Un lecteur de Lausanne s’émeut du traitement de l’actualité au Proche-Orient dans Le Matin. Il n’est pas le premier à s’en ouvrir au médiateur. Non pas à propos du Matin en particulier, mais de l’ensemble des médias de Suisse romande. Le conflit israélo-palestinien ne cesse de susciter des réactions sur son traitement médiatique.
Ainsi que le signale d’emblée ce lecteur, c’est l’objectivité journalistique qui est en question. La démarche est intéressante dans la mesure où l’auteur de l’interpellation ne se déclare pas «partisan d’un camp en particulier» – ce qui est plutôt rare. Il s’inquiète de l’insertion éventuelle dans un article d’information d’éléments de propagande, qui pourraient contribuer à manipuler le lectorat. Il soupçonne Le Matin de faire «acte systématiquement de parti pris pour la cause palestinienne, générant de ce fait un filtre et donc une désinformation».
Sur le fond, et en général, il n’a pas tort de faire preuve de vigilance. Les exemples sont nombreux de termes, de verbes ou d’adverbes capables d’induire, sans avoir l’air d’y toucher, une orientation de la lecture. Le langage imagé produit du sens qui déborde souvent la seule séduction de la formule.
Il est évident aussi que la présence de certains détails dans une information ou, au contraire, leur omission peuvent en modifier la compréhension.
La difficulté est que tous les partis d’écriture ne sont pas nécessairement intentionnels: ils peuvent être compris autrement qu’ils ont été pris. Dans une information, elle est aussi que le nombre des éléments retenus et leurs éventuels développements ne sont pas seulement le produit de décisions liées à leur contenu.

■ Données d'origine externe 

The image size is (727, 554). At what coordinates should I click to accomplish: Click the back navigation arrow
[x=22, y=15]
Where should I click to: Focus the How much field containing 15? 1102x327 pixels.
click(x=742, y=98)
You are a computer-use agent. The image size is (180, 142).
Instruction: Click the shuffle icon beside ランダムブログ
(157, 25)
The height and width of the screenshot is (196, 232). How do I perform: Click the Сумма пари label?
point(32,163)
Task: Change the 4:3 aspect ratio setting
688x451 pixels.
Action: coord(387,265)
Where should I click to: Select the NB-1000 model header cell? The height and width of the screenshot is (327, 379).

Ils peuvent dépendre de l’espace disponible, de l’heure d’arrivée de la nouvelle, de la ligne générale du journal, selon qu’il tend à privilégier le texte ou l’illustration.
L’interpellation du lecteur est fondée sur la nouvelle de la mort de quatre colons israéliens, causée par un attentat et publiée par Le Matin du 1er septembre. Le texte ne précise pas, s’étonne-t-il, qu’il s’agissait d’un couple âgé et d’un autre, jeune, dont la femme attendait un enfant. L’attentat s’est produit à la veille de l’ouverture à Washington de pourparlers entre Benjamin Netanyahou et Mahmoud Abbas. La connaissance de la condition des victimes en alourdit le sens.

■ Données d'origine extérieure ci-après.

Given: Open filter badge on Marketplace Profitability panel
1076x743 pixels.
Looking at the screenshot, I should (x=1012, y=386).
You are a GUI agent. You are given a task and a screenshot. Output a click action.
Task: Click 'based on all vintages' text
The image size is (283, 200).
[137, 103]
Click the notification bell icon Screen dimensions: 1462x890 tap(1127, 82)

Dans ma réponse directe à ce lecteur, je fais valoir deux raisons qui me paraissent s’opposer à une incrimination du journal en cette occurrence. J’en reproduis ici l’essentiel.
En premier lieu, il s’agit d’une nouvelle brève, dont l’usage est fréquent dans Le Matin, en conformité avec sa ligne éditoriale. Un tel texte est tiré de dépêches d’agence et vise à donner en quelques lignes l’essentiel de la nouvelle.
On peut naturellement discuter la question de savoir si l’essentiel devait comporter sur les victimes d’autres détails que leur nombre et leur nationalité. J’observe cependant que les deux autres quotidiens appartenant au groupe Edipresse, soit 24 Heures et la Tribune de Genève, ne mentionnent pas non plus la qualité des victimes. A ma connaissance, seul Le Temps, qui publie une nouvelle plus longue et plus détaillée sur cet attentat, signale ces éléments.
En second lieu, un parti pris systématique du Matin en faveur de la cause palestinienne, tel que le dénonce le lecteur, serait peu compatible avec le traitement réservé dans l’édition du 2 septembre aux obsèques des victimes. Le journal publie ce jour-là une photographie de grand format restituant la douleur des familles et des proches. Une rédaction qui aurait pris fait et cause pour les Palestiniens aurait fait l’impasse sur une telle image, à forte charge émotionnelle. Quant à 24 Heures et à la Tribune de Genève, ces deux journaux ont publié ce même jour une interview d’un représentant des colons, mettant en relation l’attentat avec l’ouverture imminente de pourparlers de paix.
Le traitement journalistique de la situation au Proche-Orient reste en tout temps extrêmement délicat. La question laisse peu de lecteurs indifférents, pour des raisons culturelles, politiques et historiques. La sensibilité de chacun est parfaitement respectable. Je ne doute pas que tout lecteur puisse trouver périodiquement des raisons de s’émouvoir à la lecture de la presse (et non seulement du Matin). Puisqu’on en appelle à l’objectivité journalistique, il me semble cependant que l’effort des professionnels pour en satisfaire les exigences est plus grand et plus constant qu’on le prétend souvent dans le public.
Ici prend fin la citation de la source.